Your task: Return the full listing, character for character.

Listed records:
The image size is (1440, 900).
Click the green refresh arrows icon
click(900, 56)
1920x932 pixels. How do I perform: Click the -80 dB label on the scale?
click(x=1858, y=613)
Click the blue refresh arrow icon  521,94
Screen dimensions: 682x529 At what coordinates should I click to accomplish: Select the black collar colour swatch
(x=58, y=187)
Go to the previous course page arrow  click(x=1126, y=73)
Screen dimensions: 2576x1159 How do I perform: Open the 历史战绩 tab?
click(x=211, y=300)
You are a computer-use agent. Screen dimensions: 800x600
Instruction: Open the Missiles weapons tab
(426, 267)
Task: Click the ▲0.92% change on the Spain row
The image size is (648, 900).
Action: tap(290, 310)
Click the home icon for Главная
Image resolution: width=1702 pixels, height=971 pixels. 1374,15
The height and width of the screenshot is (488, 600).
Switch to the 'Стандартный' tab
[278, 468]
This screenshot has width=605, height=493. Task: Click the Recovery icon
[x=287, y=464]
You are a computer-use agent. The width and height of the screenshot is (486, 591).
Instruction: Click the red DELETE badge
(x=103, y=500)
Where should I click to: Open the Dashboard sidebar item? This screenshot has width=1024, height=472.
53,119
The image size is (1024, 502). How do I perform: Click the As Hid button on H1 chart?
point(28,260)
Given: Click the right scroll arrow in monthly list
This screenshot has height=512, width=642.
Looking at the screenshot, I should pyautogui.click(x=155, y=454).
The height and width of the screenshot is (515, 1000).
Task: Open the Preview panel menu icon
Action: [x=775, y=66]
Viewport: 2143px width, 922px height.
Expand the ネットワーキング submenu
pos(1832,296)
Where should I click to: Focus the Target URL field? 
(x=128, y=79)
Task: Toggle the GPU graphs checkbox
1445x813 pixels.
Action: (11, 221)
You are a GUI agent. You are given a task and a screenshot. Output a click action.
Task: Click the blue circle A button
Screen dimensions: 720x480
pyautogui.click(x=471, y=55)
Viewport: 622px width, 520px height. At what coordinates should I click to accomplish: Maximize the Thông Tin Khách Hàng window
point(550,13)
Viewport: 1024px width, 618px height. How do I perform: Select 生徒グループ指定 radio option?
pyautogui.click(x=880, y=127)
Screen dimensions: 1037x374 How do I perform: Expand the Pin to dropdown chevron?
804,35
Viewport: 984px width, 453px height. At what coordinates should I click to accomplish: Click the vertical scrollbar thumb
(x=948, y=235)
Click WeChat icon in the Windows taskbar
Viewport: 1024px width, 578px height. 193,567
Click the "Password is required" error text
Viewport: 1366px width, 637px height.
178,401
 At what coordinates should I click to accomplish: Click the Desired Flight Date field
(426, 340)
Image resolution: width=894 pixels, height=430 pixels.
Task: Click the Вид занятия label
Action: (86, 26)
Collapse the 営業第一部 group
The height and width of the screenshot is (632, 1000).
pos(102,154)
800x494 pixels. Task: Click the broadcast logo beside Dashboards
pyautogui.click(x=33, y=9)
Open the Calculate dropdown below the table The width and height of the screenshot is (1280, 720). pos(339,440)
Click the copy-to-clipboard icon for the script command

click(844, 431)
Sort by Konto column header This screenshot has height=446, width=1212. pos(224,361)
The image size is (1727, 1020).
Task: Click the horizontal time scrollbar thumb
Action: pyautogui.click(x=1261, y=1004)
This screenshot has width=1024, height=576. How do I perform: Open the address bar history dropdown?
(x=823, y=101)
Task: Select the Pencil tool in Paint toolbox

Solved problem:
The image size is (1440, 900).
Click the green refresh arrows icon
click(900, 56)
1920x932 pixels. How do I perform: Click the -80 dB label on the scale?
click(x=1858, y=613)
Click the blue refresh arrow icon  521,94
Screen dimensions: 682x529 At what coordinates should I click to accomplish: Select the black collar colour swatch
(x=58, y=187)
Go to the previous course page arrow  click(x=1126, y=73)
Screen dimensions: 2576x1159 How do I perform: Open the 历史战绩 tab?
click(x=211, y=300)
You are a computer-use agent. Screen dimensions: 800x600
Instruction: Open the Missiles weapons tab
(426, 267)
Task: Click the ▲0.92% change on the Spain row
The image size is (648, 900).
Action: tap(290, 310)
Click the home icon for Главная
Image resolution: width=1702 pixels, height=971 pixels. 1374,15
The height and width of the screenshot is (488, 600).
Switch to the 'Стандартный' tab
[278, 468]
This screenshot has width=605, height=493. Task: Click the Recovery icon
[x=287, y=464]
You are a computer-use agent. The width and height of the screenshot is (486, 591).
Instruction: Click the red DELETE badge
(x=103, y=500)
Where should I click to: Open the Dashboard sidebar item? This screenshot has width=1024, height=472.
53,119
The image size is (1024, 502). How do I perform: Click the As Hid button on H1 chart?
point(28,260)
Given: Click the right scroll arrow in monthly list
This screenshot has height=512, width=642.
Looking at the screenshot, I should pyautogui.click(x=155, y=454).
The height and width of the screenshot is (515, 1000).
Task: Open the Preview panel menu icon
Action: [x=775, y=66]
Viewport: 2143px width, 922px height.
Expand the ネットワーキング submenu
pos(1832,296)
Where should I click to: Focus the Target URL field? 
(x=128, y=79)
Task: Toggle the GPU graphs checkbox
1445x813 pixels.
Action: (11, 221)
You are a GUI agent. You are given a task and a screenshot. Output a click action.
Task: Click the blue circle A button
Screen dimensions: 720x480
pyautogui.click(x=471, y=55)
Viewport: 622px width, 520px height. At what coordinates should I click to accomplish: Maximize the Thông Tin Khách Hàng window
point(550,13)
Viewport: 1024px width, 618px height. How do I perform: Select 生徒グループ指定 radio option?
pyautogui.click(x=880, y=127)
Screen dimensions: 1037x374 How do I perform: Expand the Pin to dropdown chevron?
804,35
Viewport: 984px width, 453px height. At what coordinates should I click to accomplish: Click the vertical scrollbar thumb
(x=948, y=235)
Click WeChat icon in the Windows taskbar
Viewport: 1024px width, 578px height. 193,567
Click the "Password is required" error text
Viewport: 1366px width, 637px height.
178,401
 At what coordinates should I click to accomplish: Click the Desired Flight Date field
(426, 340)
Image resolution: width=894 pixels, height=430 pixels.
Task: Click the Вид занятия label
Action: (86, 26)
Collapse the 営業第一部 group
The height and width of the screenshot is (632, 1000).
pos(102,154)
800x494 pixels. Task: Click the broadcast logo beside Dashboards
pyautogui.click(x=33, y=9)
Open the Calculate dropdown below the table The width and height of the screenshot is (1280, 720). pos(339,440)
Click the copy-to-clipboard icon for the script command

click(844, 431)
Sort by Konto column header This screenshot has height=446, width=1212. pos(224,361)
The image size is (1727, 1020).
Task: Click the horizontal time scrollbar thumb
Action: pyautogui.click(x=1261, y=1004)
This screenshot has width=1024, height=576. How do I perform: Open the address bar history dropdown?
(x=823, y=101)
Task: Select the Pencil tool in Paint toolbox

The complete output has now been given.